Work to complete: Find the lines below that contain the string "Open", count them, and give only the number.

Extracted material:
=== Begin Enclosure ===

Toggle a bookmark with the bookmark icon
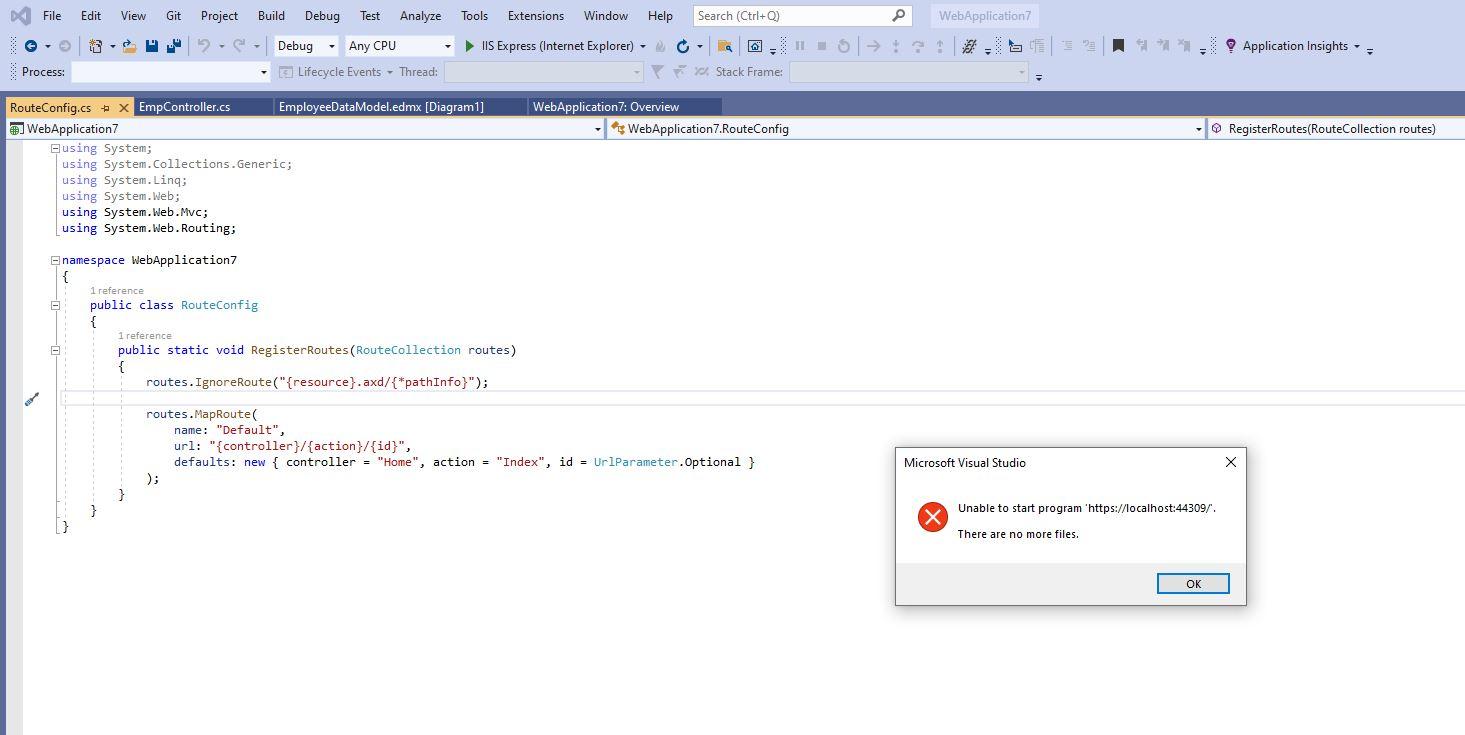This screenshot has height=735, width=1465. (1118, 46)
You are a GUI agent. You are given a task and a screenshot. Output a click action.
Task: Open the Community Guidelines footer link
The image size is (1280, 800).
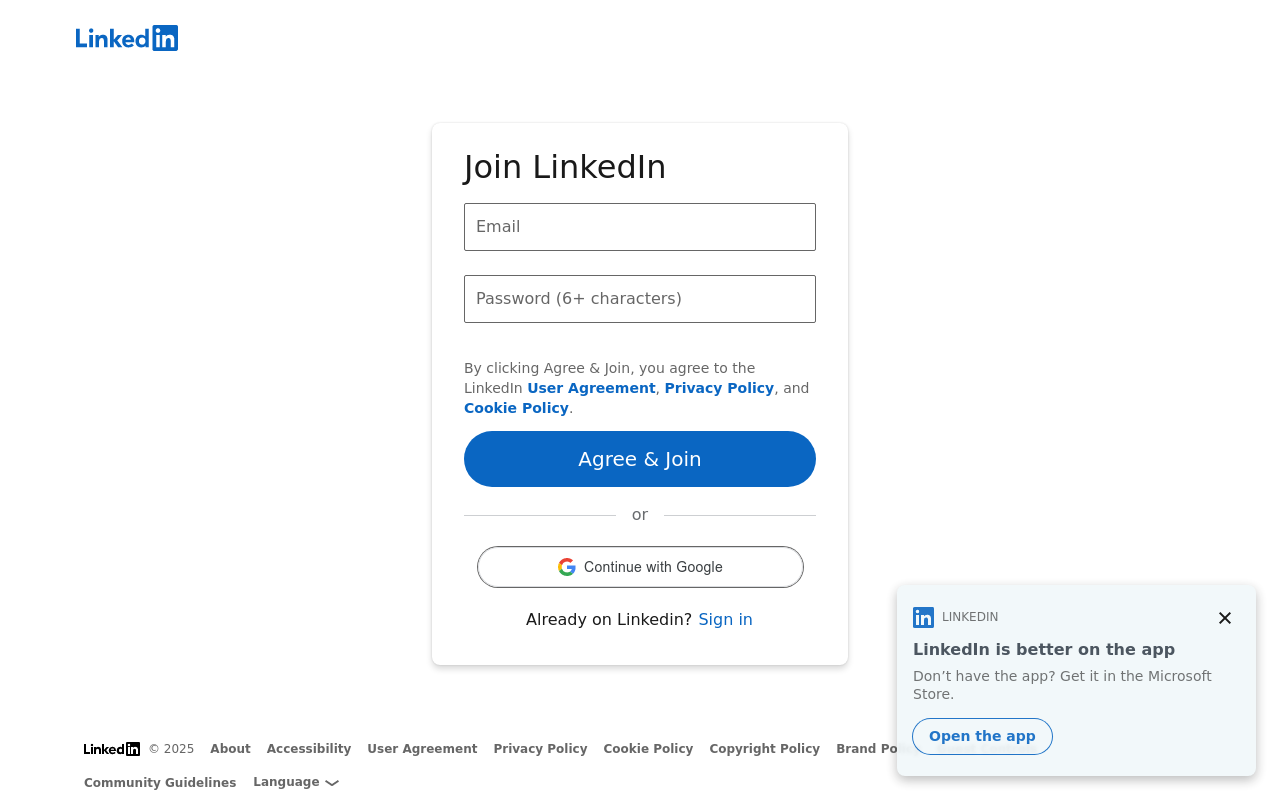point(160,783)
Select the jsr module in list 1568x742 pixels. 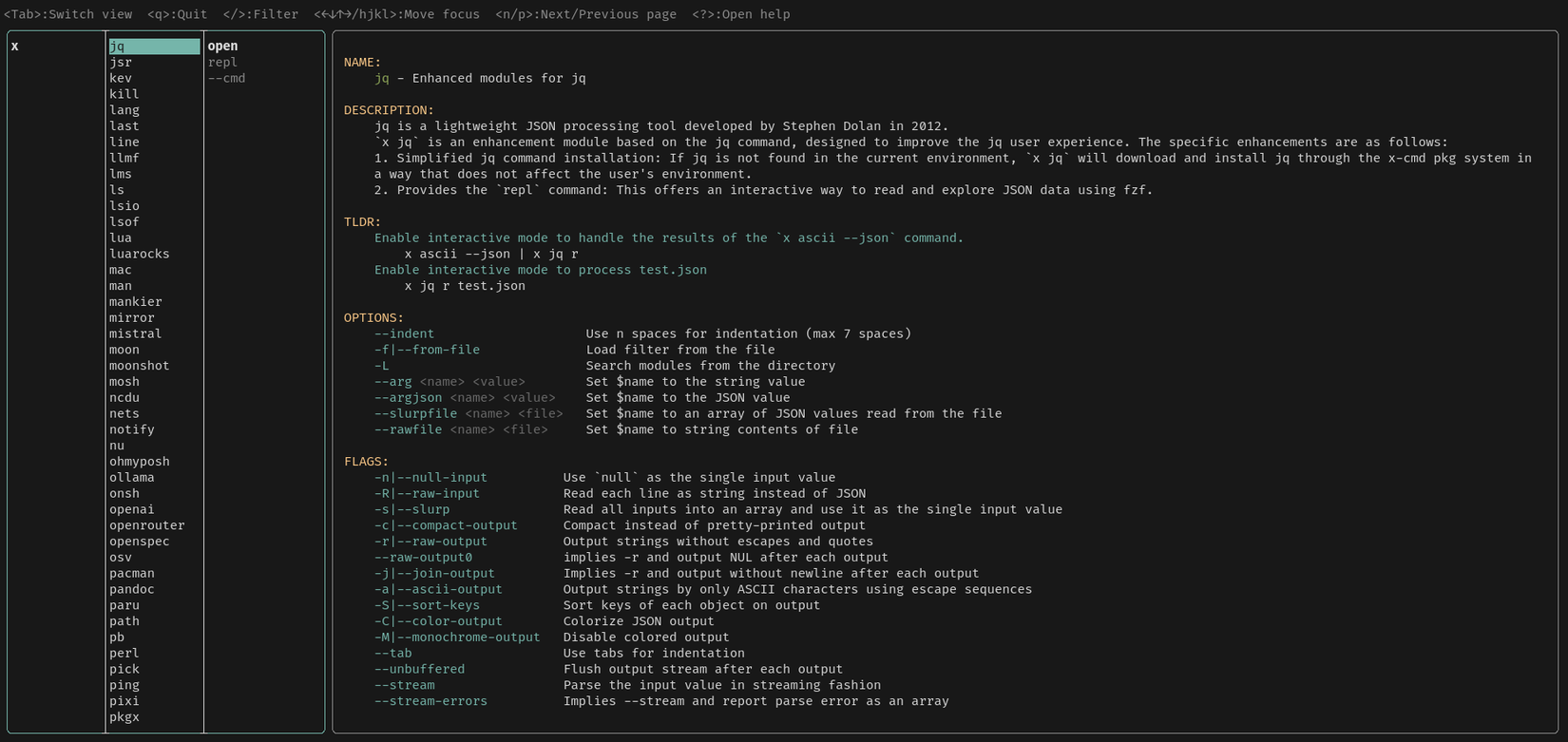coord(121,63)
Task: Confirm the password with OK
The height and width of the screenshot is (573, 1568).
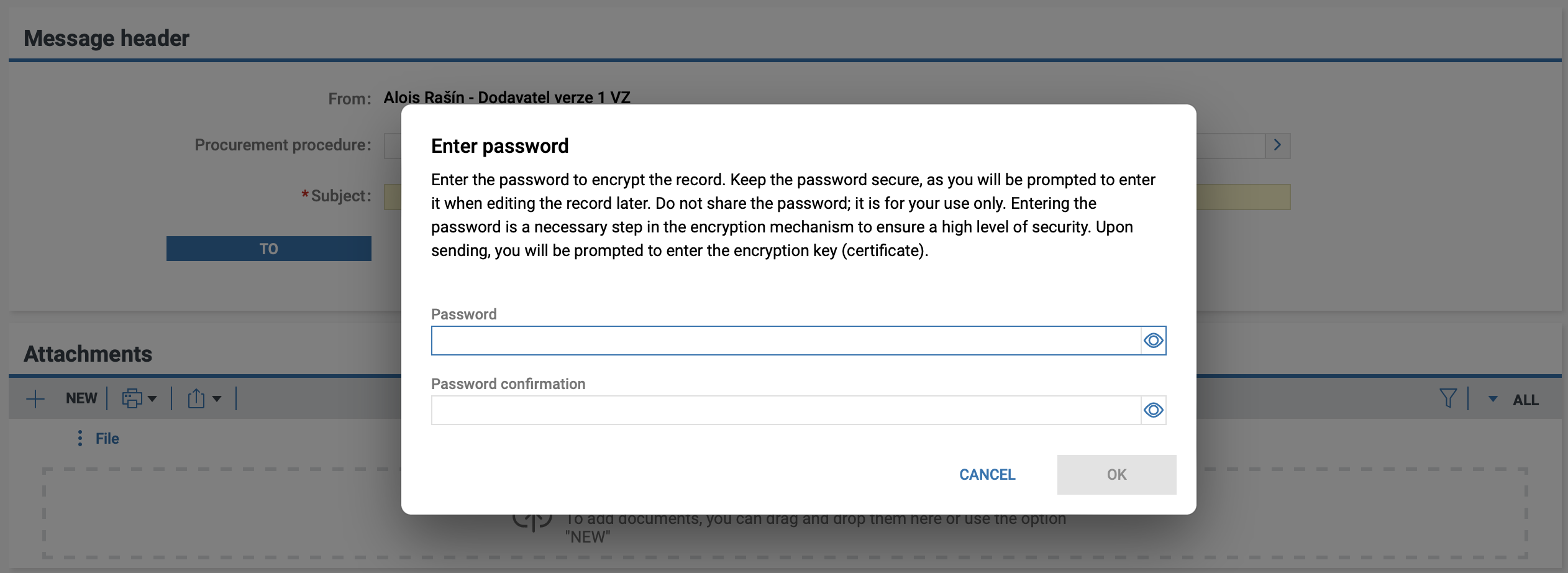Action: point(1116,475)
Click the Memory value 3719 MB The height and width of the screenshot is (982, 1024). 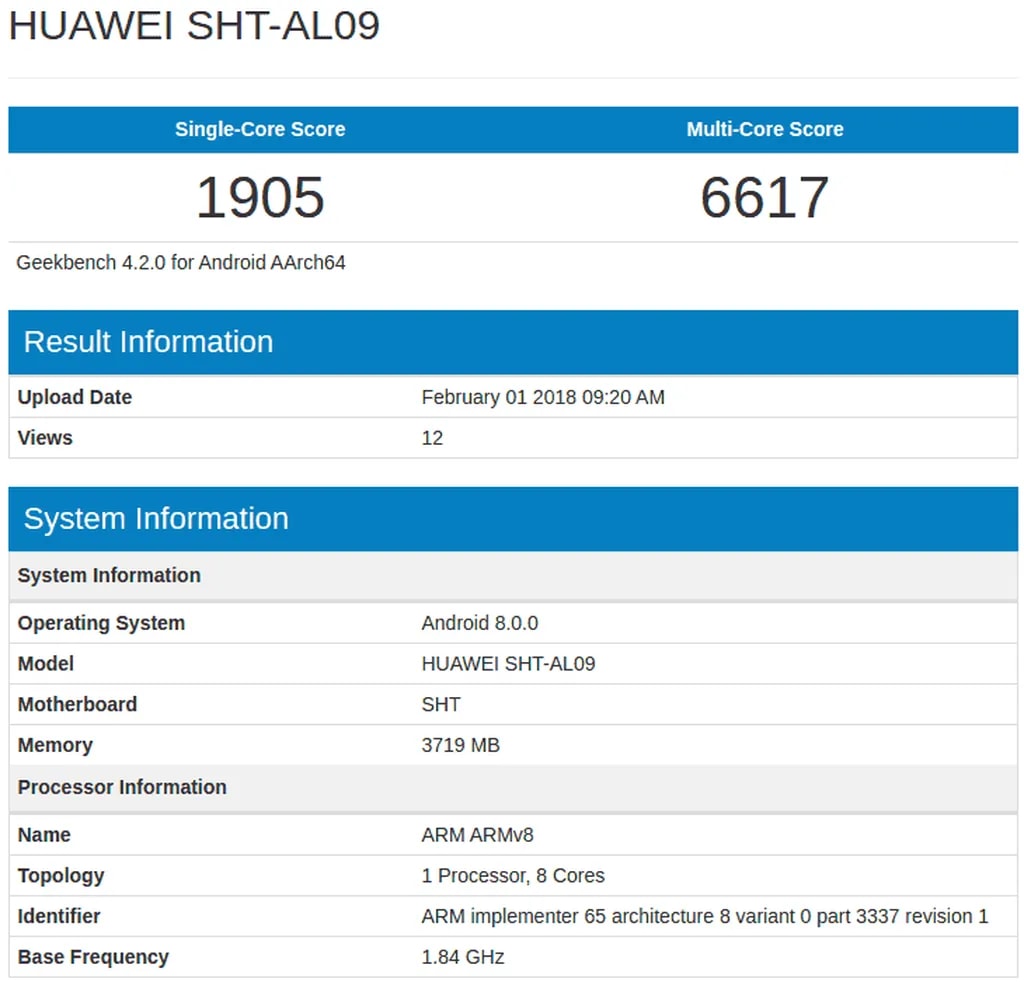tap(460, 745)
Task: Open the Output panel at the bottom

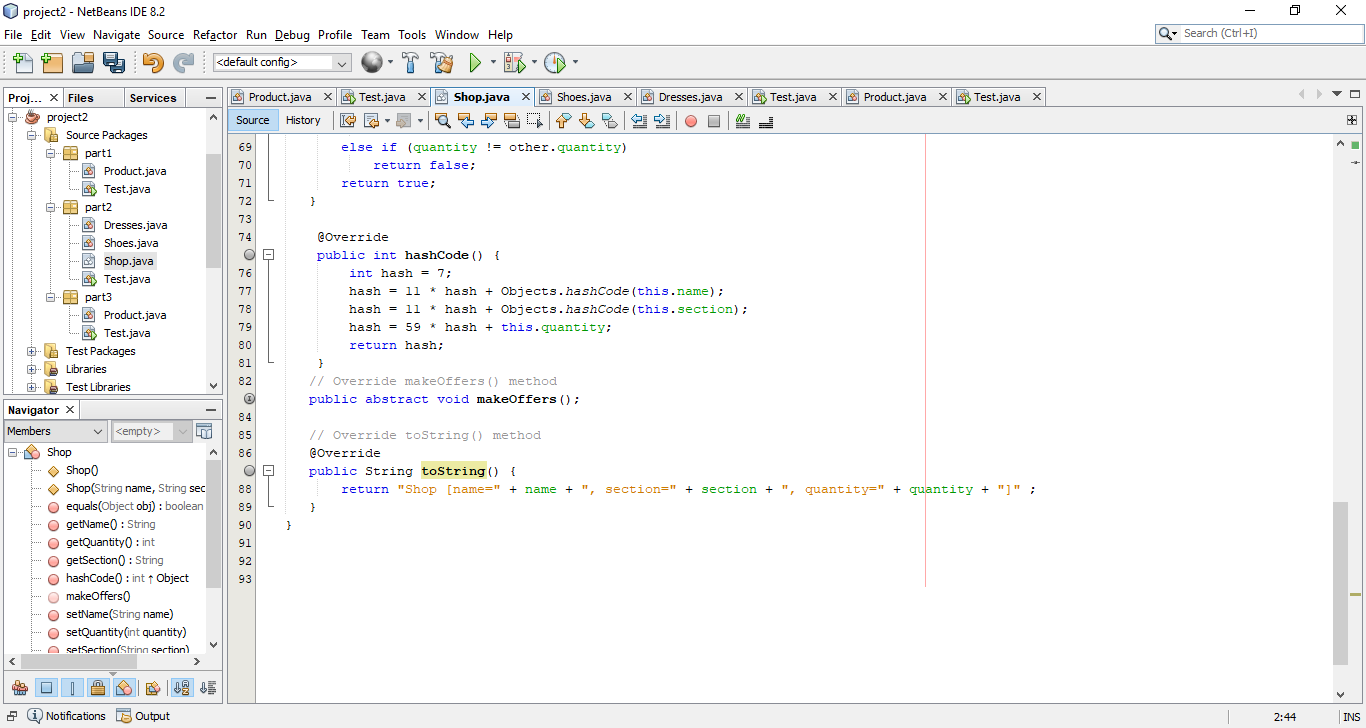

=== End Enclosure ===

Task result: 2